The Kenyan government has taken its crackdown on the rampant data abuse in the digital lending space to another level by commissioning an audit of players in that sector.
Less than three weeks after the country’s apex bank licensed only 10 digital lenders from a pool of 288 applicants, the Office of the Data Protection Commission (ODPC) has now announced a planned audit on 40 digital lenders who were reported by Kenyans for data abuse.
Before 2021, hundreds of digital lenders operated in Kenya without any license or regulation, and unethical practices like debt-shaming and predatory lending became rampant.
This continued until last year when the Kenyan government stepped in and overhauled the industry, requiring all digital lenders to register for new licences and operate under the central bank’s strict surveillance.

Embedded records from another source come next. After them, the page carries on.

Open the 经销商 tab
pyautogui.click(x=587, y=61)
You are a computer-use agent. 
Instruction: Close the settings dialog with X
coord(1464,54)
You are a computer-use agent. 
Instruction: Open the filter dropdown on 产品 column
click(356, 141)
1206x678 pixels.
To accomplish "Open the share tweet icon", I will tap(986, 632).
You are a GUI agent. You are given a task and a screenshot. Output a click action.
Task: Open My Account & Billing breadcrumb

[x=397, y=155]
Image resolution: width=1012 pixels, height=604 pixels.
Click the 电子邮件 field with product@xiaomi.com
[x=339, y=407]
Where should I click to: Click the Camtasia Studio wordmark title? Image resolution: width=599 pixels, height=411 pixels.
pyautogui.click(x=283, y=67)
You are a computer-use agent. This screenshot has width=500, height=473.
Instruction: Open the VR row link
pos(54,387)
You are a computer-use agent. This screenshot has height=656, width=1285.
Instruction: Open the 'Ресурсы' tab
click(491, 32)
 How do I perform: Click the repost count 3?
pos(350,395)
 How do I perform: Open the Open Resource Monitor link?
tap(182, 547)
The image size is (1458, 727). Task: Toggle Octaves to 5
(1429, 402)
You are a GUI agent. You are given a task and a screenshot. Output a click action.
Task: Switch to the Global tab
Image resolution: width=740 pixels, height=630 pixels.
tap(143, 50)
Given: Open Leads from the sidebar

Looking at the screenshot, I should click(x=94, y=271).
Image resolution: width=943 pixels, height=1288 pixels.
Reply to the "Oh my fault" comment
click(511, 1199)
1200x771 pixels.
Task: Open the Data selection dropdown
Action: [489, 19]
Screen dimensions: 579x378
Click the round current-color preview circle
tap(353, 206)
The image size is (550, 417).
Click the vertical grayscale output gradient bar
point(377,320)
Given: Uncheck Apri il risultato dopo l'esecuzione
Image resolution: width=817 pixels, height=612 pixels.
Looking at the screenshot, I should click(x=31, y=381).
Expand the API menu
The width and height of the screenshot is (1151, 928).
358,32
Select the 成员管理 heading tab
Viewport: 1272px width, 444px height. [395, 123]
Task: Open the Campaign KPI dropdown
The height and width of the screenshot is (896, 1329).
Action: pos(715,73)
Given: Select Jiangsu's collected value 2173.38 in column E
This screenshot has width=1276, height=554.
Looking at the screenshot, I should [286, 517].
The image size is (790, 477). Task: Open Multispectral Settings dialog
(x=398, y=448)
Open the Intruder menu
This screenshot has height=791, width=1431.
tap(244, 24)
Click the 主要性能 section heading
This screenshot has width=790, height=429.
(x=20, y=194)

Lenders who did not meet the application deadline were barred from operating countrywide, while the majority of those who did are still waiting for a licence—or an order to cease operations.
Now, 40 digital lenders are being investigated. They are all part of the yet-to-be-licensed digital lenders who are waiting for a favourable response from the CBK.
According to the ODPC, the office received 1,030 complaints and accepted 555, out of which 299 were directed against digital lenders who had misappropriated customers’ personal data.
Digital lenders have been barred from sharing customers’ information with all kinds of third parties, a contravention of which is punishable by law. If the ODPC finds truth in the complaints against these lenders, not only could they be ordered to cease operations, they could also be subject to litigious actions from complainants.